Bing Liu, a University of Pittsburgh research assistant professor studying COVID-19, was found shot and killed in his townhouse on Saturday in what was apparently a murder-suicide, authorities say.
Officials found Liu in his home in Ross Township, Pennsylvania, with gunshot wounds to his torso, neck, and head. Local police say they believe a second man, software architect Hao Gu, 46, who was found dead in his car, may have shot Liu before shooting himself.
According to a statement issued by the university’s Department of Computational and Systems Biology, Liu was “on the verge of making very significant findings toward understanding the cellular mechanisms that underlie SARS-CoV-2 infections and the cellular basis of the following complications.” Dr Ivet Bahar, the head of the Computational and Systems Biology Department, told the Pittsburgh Post-Gazette that Liu “was just starting to obtain interesting results” in his work on the virus.
== == ==
▶ _Work item_
Continue the news report on the death of researcher Bing Liu, starting after its final sentence.

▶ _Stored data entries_
== == ==
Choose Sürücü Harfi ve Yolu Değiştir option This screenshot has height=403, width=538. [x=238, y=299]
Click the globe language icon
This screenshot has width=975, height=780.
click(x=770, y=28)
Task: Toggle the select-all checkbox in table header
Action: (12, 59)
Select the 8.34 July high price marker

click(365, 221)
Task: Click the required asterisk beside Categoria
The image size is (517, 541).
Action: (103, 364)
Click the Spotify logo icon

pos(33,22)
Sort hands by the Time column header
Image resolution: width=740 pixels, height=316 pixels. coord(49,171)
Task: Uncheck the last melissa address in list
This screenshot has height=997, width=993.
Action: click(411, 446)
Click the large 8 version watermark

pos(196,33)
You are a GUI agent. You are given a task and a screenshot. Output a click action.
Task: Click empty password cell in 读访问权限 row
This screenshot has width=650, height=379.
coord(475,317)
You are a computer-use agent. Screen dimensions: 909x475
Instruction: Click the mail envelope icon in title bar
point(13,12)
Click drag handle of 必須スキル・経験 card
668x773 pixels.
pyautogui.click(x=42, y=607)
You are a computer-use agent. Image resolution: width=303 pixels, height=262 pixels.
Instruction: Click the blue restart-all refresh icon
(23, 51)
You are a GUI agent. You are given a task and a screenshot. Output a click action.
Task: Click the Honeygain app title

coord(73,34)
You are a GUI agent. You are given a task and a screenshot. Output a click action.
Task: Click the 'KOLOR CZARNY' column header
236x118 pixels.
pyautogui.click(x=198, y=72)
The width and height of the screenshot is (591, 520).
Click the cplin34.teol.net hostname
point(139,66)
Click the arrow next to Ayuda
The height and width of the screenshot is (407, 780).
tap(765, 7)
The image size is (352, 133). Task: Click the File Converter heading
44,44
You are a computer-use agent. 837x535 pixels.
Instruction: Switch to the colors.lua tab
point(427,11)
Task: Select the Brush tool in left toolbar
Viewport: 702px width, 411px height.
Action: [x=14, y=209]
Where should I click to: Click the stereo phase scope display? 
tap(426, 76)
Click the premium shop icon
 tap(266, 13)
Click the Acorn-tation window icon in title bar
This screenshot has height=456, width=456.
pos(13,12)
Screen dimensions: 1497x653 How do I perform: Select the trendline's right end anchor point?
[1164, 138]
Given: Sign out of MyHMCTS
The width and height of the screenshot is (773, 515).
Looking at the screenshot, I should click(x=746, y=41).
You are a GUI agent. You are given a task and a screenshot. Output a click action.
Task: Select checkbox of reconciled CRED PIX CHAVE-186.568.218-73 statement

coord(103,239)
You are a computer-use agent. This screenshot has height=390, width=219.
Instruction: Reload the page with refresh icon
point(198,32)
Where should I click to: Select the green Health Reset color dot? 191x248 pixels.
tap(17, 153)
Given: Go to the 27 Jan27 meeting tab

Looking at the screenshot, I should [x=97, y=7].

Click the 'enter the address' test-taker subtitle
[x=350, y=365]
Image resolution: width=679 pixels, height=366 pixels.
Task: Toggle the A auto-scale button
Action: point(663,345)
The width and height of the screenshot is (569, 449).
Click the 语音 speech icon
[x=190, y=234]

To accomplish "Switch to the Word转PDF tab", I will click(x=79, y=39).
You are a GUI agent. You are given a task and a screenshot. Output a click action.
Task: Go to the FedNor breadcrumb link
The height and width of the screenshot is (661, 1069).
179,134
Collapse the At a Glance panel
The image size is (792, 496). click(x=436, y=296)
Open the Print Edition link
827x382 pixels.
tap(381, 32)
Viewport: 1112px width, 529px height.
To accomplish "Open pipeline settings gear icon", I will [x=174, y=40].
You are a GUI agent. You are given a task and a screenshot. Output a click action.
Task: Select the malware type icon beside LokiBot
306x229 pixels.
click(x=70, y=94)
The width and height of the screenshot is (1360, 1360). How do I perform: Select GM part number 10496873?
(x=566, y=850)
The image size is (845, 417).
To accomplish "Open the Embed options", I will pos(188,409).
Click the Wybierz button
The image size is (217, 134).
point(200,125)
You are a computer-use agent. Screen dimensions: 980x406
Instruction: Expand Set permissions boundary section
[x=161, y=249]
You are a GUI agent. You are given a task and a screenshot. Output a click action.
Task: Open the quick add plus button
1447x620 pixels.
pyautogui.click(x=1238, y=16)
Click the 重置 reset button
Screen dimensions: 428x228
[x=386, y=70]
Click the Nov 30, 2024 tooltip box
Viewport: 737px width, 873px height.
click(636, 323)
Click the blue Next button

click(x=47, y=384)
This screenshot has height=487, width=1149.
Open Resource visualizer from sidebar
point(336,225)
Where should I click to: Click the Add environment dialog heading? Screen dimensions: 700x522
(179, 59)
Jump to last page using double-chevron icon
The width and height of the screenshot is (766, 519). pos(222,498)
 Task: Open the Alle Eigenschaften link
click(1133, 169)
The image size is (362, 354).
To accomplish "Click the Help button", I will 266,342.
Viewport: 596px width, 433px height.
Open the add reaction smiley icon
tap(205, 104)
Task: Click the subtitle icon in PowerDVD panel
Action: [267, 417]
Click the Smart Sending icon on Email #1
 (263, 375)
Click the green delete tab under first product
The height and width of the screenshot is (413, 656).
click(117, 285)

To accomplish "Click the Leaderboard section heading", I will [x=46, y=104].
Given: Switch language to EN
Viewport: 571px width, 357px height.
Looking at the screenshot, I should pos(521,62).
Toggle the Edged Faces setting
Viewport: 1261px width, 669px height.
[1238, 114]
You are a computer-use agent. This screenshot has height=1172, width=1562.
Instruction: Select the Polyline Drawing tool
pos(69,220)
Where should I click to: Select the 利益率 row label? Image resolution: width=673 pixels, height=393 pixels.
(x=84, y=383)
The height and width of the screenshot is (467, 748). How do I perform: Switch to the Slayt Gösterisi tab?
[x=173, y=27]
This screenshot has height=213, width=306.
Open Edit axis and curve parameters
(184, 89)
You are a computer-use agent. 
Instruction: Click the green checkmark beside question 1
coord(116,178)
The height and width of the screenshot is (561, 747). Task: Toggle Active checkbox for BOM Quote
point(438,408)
== == ==
▶ _Solved problem_
Perhaps unsurprisingly, conspiracy theorists (who have been hard at work sowing misinformation during the pandemic) have already latched onto Liu’s passing, with some incorrectly linking him to a team at the University of Pittsburgh School of Medicine that had been working on a COVID-19 vaccine candidate. In a statement, however, Ross police Sgt. Brian Kohlhepp said that they found “zero evidence that this tragic events has anything to do with employment at the University of Pittsburgh, any work being conducted at the University of Pittsburgh, and the current health crisis affecting the United States and the world.”
Police suggested that Liu’s death may have resulted from “a lengthy dispute regarding an intimate partner,” though they did not reveal any additional details about the relationship between him and Gu.